*Task list:*
- a) Reproduce without changes the part of the rock history text that opens with the words containing "Today in rock history: On this date in 1969, R&B" and closes with "of his day.".
- b) In the rock history text, which Motown Records legend co-wrote "The Tears of a Clown" along with Smokey Robinson?
- c) Carry the rock history text forward, starting right after its last sentence.

*Text:*
* * * * * * *
Today in rock history: On this date in 2007, rock and roll pioneer and R&B innovator Ike Turner died at the age of 76. Turner learned to play a variety of musical instruments as a young child, and his first recording — the 1951 classic “Rocket 88,” credited to Jackie Brenston and his Delta Cats — is often referred to as the first rock and roll song ever recorded. He’d soon meet Anna Mae Bullock — the dynamic performer he’d eventually marry and rename Tina Turner — and create the Ike & Tina Turner Revue which scored a string of pop and R&B hits. After splitting with Ike after bouts of abuse, Tina became an international superstar on her own. Ike would run into a string of personal problems, including drug addiction, that would land him in prison and the grave (his death was blamed on cocaine overdose). Apart from his personal turmoil, Ike Turner is still recognized as a key player in the formation of rock music.
Today in rock history: On this date in 1970, Smokey Robinson & the Miracles sat at the top of both Billboard’s pop singles chart and the R&B chart with the catchy hit, “The Tears of a Clown.” Although the song — which was released in England before the U.S. — was originally released on the group’s 1967 album Make it Happen, it didn't become a single and rise to popularity until 1970. Co-written by Robinson, who penned many hits for his group as well as for other Motown Records artists, one of the song’s other co-writers was another Motown Records legend, Stevie Wonder. “The Tears of a Clown” would later be covered by artists like pop vocalist Petula Clark, British ska band English Beat and former Genesis drummer and vocalist, Phil Collins.
Today in rock history: On this date in 1969, R&B superstar Isaac Hayes had his landmark, second solo album, Hot Buttered Soul, achieve gold sales status. Released in September of 1969, the swiftly-selling album is regarded as one of the best soul albums of all time. Consisting of only four songs, the record features Hayes and his deep, booming voice at the height of his most prolific period. An opening, 12-minute reading of Burt Bacharach’s classic “Walk on By” (originally made into a hit by Dionne Warwick) serves as the centerpiece of Hot Buttered Soul, but its closer, a 19-minute rendition of Jimmy Webb’s “By the Time I Get to Phoenix,” takes the album to a different realm and also helped establish Hayes as one of the most imaginative and daring artists of his day.
* * * * * * *
*Entries supplied:*
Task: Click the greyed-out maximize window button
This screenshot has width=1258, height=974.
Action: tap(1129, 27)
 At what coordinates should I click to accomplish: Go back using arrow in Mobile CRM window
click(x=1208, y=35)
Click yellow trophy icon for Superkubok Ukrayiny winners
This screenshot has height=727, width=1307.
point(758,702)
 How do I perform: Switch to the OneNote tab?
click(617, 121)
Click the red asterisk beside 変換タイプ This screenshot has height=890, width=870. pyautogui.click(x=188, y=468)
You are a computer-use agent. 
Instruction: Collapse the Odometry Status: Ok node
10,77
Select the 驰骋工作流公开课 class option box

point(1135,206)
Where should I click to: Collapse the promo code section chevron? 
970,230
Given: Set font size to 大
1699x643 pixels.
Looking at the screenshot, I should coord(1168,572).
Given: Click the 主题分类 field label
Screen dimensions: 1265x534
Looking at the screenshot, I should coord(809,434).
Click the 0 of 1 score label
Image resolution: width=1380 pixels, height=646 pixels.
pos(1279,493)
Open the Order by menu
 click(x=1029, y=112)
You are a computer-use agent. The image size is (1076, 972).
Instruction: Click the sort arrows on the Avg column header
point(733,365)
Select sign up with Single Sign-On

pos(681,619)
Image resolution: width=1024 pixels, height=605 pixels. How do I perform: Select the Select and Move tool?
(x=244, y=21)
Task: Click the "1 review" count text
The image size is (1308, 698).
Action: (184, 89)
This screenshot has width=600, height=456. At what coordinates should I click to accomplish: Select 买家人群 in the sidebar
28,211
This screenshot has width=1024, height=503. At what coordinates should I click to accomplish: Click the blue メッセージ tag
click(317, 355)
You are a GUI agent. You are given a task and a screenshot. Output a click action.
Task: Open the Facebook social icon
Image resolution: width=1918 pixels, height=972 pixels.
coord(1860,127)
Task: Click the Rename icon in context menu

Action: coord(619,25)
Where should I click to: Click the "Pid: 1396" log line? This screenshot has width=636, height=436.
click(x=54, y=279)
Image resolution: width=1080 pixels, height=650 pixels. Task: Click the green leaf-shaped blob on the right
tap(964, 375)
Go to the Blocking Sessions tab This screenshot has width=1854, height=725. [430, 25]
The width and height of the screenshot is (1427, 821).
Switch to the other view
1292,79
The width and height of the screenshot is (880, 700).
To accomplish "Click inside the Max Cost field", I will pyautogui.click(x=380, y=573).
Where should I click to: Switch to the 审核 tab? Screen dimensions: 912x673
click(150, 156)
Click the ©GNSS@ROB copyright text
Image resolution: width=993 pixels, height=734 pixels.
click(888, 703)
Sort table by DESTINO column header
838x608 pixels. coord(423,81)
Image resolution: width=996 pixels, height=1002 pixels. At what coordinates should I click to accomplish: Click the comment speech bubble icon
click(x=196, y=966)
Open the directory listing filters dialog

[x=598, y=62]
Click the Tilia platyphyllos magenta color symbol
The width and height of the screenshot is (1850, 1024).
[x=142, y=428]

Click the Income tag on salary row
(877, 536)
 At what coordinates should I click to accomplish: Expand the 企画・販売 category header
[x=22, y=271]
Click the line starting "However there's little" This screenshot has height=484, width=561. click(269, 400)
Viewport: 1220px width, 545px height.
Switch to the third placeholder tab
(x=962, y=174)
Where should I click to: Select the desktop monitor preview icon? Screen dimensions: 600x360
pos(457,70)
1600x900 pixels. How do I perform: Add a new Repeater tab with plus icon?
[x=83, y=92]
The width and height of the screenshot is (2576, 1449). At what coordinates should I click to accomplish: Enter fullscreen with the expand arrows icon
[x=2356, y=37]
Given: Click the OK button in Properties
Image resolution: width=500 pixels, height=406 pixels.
* * * * * * *
*Responses for each task:*
- a)
Today in rock history: On this date in 1969, R&B superstar Isaac Hayes had his landmark, second solo album, Hot Buttered Soul, achieve gold sales status. Released in September of 1969, the swiftly-selling album is regarded as one of the best soul albums of all time. Consisting of only four songs, the record features Hayes and his deep, booming voice at the height of his most prolific period. An opening, 12-minute reading of Burt Bacharach’s classic “Walk on By” (originally made into a hit by Dionne Warwick) serves as the centerpiece of Hot Buttered Soul, but its closer, a 19-minute rendition of Jimmy Webb’s “By the Time I Get to Phoenix,” takes the album to a different realm and also helped establish Hayes as one of the most imaginative and daring artists of his day.

- b) Stevie Wonder

- c)
Today in rock history: On this date in 1957, singer, percussionist and record producer Sheila E. was born in Oakland, California. Born Sheila Cecelia Escovedo, the multi-talented musician became a member of George Duke’s jazz/R&B band in the 1970s and stepped out on her own in the '80s. Working with and collaborating with Prince, Sheila E. scored hits like “The Glamorous Life” and “A Love Bizarre,” which brought her fame and notoriety. Her co-lead vocals on Prince’s naughty B-side “Erotic City” gave the racy song plenty of spice and flavor, and the two performed the tune live together throughout Prince’s record-breaking “Purple Rain” tour during the mid-'80s (Sheila E. and her band served as the opening act for that trek). Hailing from a musical family, Sheila E.’s relatives range from uncle Javier Escovedo who was a founder of California punk band The Zeros and another uncle, Coke, who was a member of Santana. Sheila E. is still musically active and remains an in-demand musician and personality.